-- Opening Marker --

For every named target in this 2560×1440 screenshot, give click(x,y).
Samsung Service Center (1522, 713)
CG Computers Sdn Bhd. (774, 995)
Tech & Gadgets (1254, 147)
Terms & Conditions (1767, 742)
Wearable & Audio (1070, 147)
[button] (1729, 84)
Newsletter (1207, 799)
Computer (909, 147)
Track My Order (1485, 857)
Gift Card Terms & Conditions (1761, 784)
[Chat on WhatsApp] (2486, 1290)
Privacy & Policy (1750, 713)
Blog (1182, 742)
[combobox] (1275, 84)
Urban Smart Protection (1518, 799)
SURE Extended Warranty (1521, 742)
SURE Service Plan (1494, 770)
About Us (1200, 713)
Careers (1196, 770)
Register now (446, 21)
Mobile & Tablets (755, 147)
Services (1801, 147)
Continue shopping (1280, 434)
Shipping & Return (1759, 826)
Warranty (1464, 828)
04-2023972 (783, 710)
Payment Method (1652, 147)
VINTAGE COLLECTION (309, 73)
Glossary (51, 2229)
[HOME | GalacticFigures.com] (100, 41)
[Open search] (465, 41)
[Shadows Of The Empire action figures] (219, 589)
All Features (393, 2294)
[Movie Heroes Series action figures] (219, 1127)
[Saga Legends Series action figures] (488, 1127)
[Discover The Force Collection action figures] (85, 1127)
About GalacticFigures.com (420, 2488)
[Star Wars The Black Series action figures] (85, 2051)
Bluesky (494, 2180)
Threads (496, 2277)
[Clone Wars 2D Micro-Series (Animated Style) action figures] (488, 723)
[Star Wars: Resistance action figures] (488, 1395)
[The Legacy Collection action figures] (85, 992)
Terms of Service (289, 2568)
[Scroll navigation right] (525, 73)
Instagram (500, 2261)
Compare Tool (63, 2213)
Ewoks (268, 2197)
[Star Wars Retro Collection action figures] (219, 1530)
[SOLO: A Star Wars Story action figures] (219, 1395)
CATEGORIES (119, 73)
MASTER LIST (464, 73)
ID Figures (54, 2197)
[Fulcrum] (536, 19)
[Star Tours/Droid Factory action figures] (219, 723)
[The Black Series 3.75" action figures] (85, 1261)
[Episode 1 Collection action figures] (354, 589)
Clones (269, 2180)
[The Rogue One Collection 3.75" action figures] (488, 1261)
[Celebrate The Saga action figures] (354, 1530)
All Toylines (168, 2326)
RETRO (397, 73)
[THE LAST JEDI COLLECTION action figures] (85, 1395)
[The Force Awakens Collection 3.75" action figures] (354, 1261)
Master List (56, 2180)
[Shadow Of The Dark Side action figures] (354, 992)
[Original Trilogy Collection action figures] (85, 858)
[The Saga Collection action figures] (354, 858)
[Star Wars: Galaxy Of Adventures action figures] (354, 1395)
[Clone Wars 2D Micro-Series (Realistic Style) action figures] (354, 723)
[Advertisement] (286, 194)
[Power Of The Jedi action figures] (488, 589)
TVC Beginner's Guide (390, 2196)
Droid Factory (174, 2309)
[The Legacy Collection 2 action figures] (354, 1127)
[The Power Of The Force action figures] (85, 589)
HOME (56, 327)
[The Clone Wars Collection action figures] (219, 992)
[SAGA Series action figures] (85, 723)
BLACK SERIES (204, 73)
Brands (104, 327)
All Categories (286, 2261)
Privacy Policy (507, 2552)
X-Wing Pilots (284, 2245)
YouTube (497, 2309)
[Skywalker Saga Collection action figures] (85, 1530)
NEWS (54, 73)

-- Closing Marker --

§ ASSIGNMENT
All lines above between those holding "[Celebrate The Saga" and "X-Wing Pilots (284, 2245)", inclusive, must be set down unchanged, and no other line may be included.

§ TASK SOLUTION
[Celebrate The Saga action figures] (354, 1530)
All Toylines (168, 2326)
RETRO (397, 73)
[THE LAST JEDI COLLECTION action figures] (85, 1395)
[The Force Awakens Collection 3.75" action figures] (354, 1261)
Master List (56, 2180)
[Shadow Of The Dark Side action figures] (354, 992)
[Original Trilogy Collection action figures] (85, 858)
[The Saga Collection action figures] (354, 858)
[Star Wars: Galaxy Of Adventures action figures] (354, 1395)
[Clone Wars 2D Micro-Series (Realistic Style) action figures] (354, 723)
[Advertisement] (286, 194)
[Power Of The Jedi action figures] (488, 589)
TVC Beginner's Guide (390, 2196)
Droid Factory (174, 2309)
[The Legacy Collection 2 action figures] (354, 1127)
[The Power Of The Force action figures] (85, 589)
HOME (56, 327)
[The Clone Wars Collection action figures] (219, 992)
[SAGA Series action figures] (85, 723)
BLACK SERIES (204, 73)
Brands (104, 327)
All Categories (286, 2261)
Privacy Policy (507, 2552)
X-Wing Pilots (284, 2245)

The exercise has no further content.